Людмила внезапно замолчала, прижав ладонь к губам. Потом проговорила изумленно:

– Я вспомнила интересную историю, связанную с Берестовыми! Поразительно… если бы не все эти события, никогда бы в памяти не всплыло… Ведь было так давно, забылось совершенно.

– Расскажи, дорогая. Сейчас все, что касается Берестовых, может оказаться важным.

– Вряд ли это важно, потому что речь о девочке, которая давным-давно мертва, – о новорожденном младенце Берестовых.

– Все же расскажи.

– Мне было тогда восемнадцать лет, значит, это произошло семнадцать лет назад. Помнишь, Вадим, я тогда окончила учебу в пансионе в Москве и раздумывала, где бы мне учиться дальше. Хотелось в Санкт-Петербург, на Бестужевские курсы. Но после все-таки решила учиться в Москве. А август и сентябрь проводила вместе с родителями здесь, в «Бородинке»…

Вадим, тогда уже дипломированный военный врач, служил и только на одну неделю приехал навестить родных. Вскоре после его отъезда в соседнем имении, в «Замке» Берестовых, молодая княгиня Елена родила дочь. Так совпало, что в это же время у Люсиной матери начались сердечные боли. Доктора Сойкина из Серпухова они знали давно как прекрасного практикующего врача. Люся послала за ним коляску со слугой. Тот вернулся один с известием, что именно доктор Сойкин наблюдал все последнее время княгиню Елену, а три дня назад совсем переселился в «Замок», чтобы не опоздать к ожидающимся родам.

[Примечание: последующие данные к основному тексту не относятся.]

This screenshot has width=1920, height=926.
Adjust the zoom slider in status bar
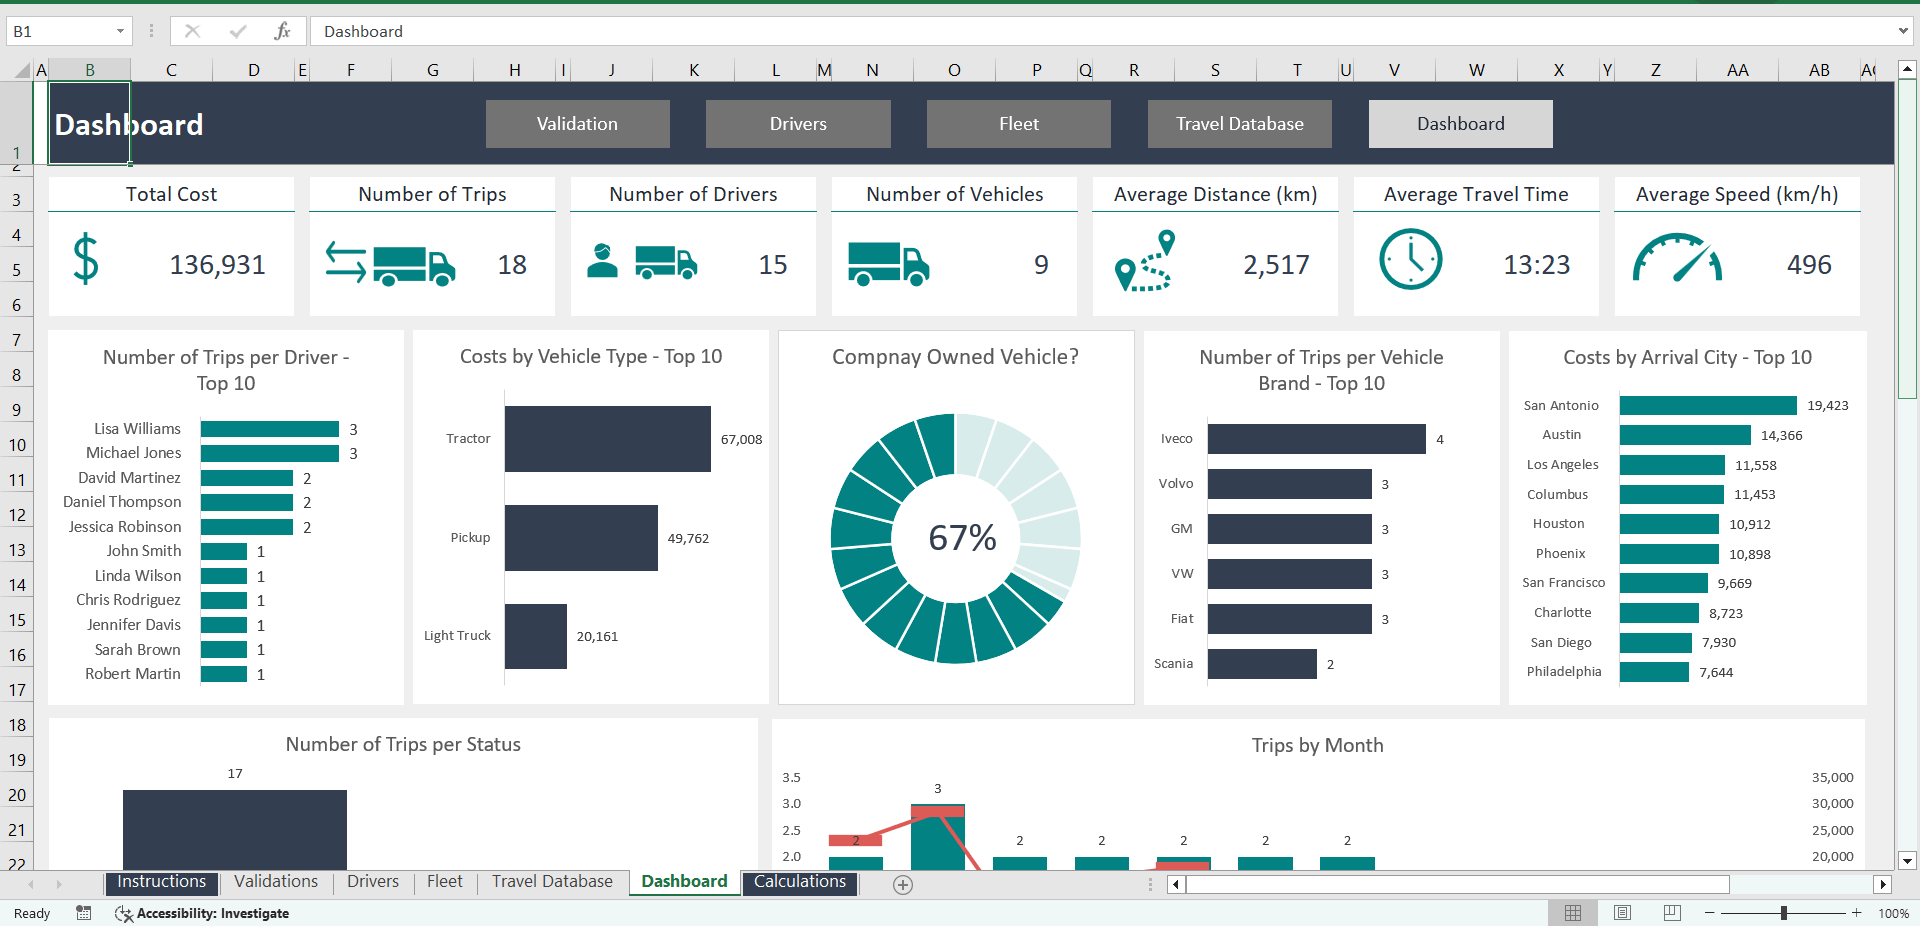(x=1783, y=913)
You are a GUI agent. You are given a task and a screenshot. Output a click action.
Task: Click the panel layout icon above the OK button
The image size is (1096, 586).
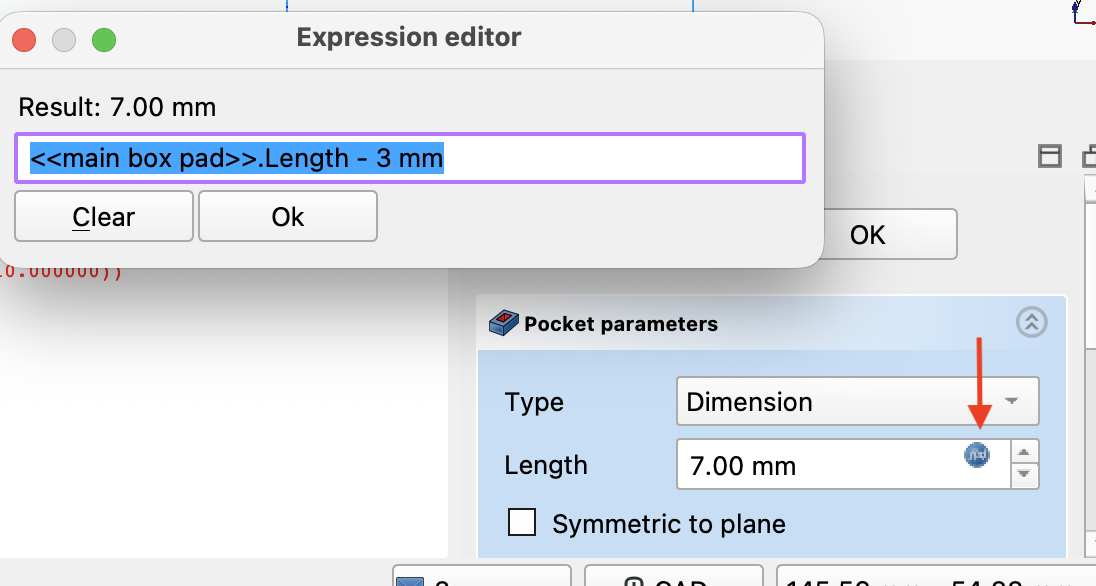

«Замок», имение Берестовых, совсем недалеко, и Люся решила сама съездить туда. Ее очень беспокоило состояние матери. Хотя та дочери и мужу говорила: «Ничего, поболит и перестанет. Не первый раз…» – но была очень бледна и слаба. И Люся в легкой двуколке покатила в «Замок». Как раз попала к радостному событию: княгиня Елена разрешилась от бремени, родила чудесную девочку. Нет, конечно, самого ребенка Люся не видела, но все домочадцы вокруг суетились и приговаривали: «Ангел! Прехорошенькая! Чудесная!» Хотя, как поняла девушка, повидать роженицу и младенца допустили пока еще самых близких.

Люся дождалась, когда из покоев княгини вышел доктор Сойкин, рассказала ему о матери, попросила приехать. Тот пообещал сделать это позже, к вечеру. Объяснил:

– Были очень сложные роды. И для ребенка, и особенно для матери. Хотя сейчас угроза уже миновала, надо побыть с ними. А вечером загляну к вам.

В это время к ним подошел князь Роман, взволнованный и веселый. Доктор представил их друг другу. Князь сказал:

– Я хорошо знаю вашего батюшку и брата Вадима. Вас, наверное, тоже когда-то видел, но совсем малышкой… А я вот видите – теперь счастливый отец!